Trip report: visit to Microsoft

I have just returned from the USA, where I attended Open Repositories 2009 in Atrlanta. The second part of my trip was a visit to Microsoft Research in Redmond, a suburb of Seattle. It was my idea to visit Redmond, and Microsoft Research kindly set up a day’s visit for me. USQ funded my trip and accommodation. Pablo Fernicola took me sightseeing and to lunch on the weekend* thanks Pablo and Microsoft fed me lunch and put me in a town car to the airport.

Discussions

I spent Tuesday 28th May with Lee Dirks , Pablo and Alex Wade. I wanted to talk them mainly because I would like to see Microsoft Word able to play better with the web more on that below. I got to meet a few other people too:

  1. Sumit Chawla talked about the Microsoft interoperability group and a number of their projects. I am particularly interested in the attempt to build an OOXML (.docx) to HTML converter which can work without Word. One of the bits of homework I set myself was to look into how well this actually works. If it can handle embedded graphics and so on then we could look at using it with ICE, or with a Word Add-in for scholars (I have to say I’m pessimistic but I have not got it working yet). I think the converter is a product of The Planets project.

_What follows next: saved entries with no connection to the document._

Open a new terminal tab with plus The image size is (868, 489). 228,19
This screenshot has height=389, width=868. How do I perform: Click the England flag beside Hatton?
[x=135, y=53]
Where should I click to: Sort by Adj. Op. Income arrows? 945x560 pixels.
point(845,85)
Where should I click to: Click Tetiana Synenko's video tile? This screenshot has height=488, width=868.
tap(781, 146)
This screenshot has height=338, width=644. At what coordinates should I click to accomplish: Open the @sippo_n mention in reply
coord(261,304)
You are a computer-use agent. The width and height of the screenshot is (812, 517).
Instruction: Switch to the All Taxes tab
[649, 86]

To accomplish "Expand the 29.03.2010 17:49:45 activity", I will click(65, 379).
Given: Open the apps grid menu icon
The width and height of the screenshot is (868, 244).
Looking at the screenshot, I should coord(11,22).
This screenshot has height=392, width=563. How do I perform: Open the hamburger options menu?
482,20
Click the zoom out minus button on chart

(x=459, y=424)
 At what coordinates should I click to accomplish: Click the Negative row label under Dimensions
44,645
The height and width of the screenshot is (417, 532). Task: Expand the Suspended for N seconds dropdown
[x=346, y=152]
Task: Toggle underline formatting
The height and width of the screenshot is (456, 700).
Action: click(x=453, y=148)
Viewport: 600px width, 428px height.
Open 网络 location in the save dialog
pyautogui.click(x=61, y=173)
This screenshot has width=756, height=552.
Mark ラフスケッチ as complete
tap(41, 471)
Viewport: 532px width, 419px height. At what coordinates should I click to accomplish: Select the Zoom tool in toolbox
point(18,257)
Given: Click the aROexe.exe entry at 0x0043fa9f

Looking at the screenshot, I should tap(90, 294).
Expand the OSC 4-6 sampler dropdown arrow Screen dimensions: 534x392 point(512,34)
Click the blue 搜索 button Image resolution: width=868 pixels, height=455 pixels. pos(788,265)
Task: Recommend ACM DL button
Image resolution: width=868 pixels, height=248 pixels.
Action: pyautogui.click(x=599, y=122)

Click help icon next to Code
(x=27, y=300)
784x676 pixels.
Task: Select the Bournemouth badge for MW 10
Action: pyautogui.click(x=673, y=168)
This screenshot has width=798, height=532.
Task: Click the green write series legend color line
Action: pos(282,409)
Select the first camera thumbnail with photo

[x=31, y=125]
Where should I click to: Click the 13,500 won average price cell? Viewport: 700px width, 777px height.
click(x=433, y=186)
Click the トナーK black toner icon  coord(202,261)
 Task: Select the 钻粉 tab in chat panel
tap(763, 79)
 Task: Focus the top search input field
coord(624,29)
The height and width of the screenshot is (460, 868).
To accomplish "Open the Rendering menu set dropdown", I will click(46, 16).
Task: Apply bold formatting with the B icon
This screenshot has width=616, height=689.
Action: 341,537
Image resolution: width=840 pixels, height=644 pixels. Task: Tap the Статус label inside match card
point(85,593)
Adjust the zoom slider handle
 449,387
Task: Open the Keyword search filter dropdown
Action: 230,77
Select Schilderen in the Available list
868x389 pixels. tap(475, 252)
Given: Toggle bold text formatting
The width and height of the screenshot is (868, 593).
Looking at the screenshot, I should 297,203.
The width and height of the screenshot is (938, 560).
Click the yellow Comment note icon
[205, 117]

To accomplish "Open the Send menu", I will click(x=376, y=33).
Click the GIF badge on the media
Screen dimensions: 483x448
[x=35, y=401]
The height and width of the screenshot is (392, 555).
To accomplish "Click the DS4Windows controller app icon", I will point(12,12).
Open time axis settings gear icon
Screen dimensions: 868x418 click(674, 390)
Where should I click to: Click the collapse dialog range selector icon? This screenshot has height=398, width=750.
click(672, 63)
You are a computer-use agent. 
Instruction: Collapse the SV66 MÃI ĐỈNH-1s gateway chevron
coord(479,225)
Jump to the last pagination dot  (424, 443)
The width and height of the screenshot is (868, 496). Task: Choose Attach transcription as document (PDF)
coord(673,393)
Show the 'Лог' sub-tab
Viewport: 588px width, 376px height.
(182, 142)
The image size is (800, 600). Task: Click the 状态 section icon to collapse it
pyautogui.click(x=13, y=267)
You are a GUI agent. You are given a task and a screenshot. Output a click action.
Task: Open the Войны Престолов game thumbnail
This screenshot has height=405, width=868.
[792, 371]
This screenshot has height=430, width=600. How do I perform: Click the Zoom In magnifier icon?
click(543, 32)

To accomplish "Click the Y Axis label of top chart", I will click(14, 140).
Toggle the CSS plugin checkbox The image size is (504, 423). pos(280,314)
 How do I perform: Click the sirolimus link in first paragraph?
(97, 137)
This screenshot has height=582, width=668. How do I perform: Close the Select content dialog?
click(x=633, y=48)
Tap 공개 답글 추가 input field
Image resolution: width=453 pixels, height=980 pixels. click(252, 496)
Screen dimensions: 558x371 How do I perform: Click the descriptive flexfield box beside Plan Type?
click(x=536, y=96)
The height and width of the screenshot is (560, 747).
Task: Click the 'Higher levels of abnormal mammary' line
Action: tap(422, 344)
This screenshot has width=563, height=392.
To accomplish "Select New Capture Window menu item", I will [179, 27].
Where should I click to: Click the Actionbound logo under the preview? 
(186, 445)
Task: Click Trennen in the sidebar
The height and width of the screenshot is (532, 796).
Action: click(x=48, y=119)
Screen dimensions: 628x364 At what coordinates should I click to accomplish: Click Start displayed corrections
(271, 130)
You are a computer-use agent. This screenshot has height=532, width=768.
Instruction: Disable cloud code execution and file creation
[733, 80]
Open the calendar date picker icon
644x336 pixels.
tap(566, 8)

  2. Chris Wilson who spent a long time on the Internet Explorer team and chairs the W3C HTML working group made himself available to see if I had an particular issues with IE we don’t really apart from the the well known ones that are being attended to. Talking to Chris put our little scholarly corner of the web in perspective, for example ORE is not on his radar at all. I think ORE is useful and interesting but it is very very far from being mainstream something we need to remind ourselves of lest we become over excited and over estimate our own importance. Chris did encourage me to bring our requirements and concerns to the W3C though, for consideration in HTML 5 and beyond.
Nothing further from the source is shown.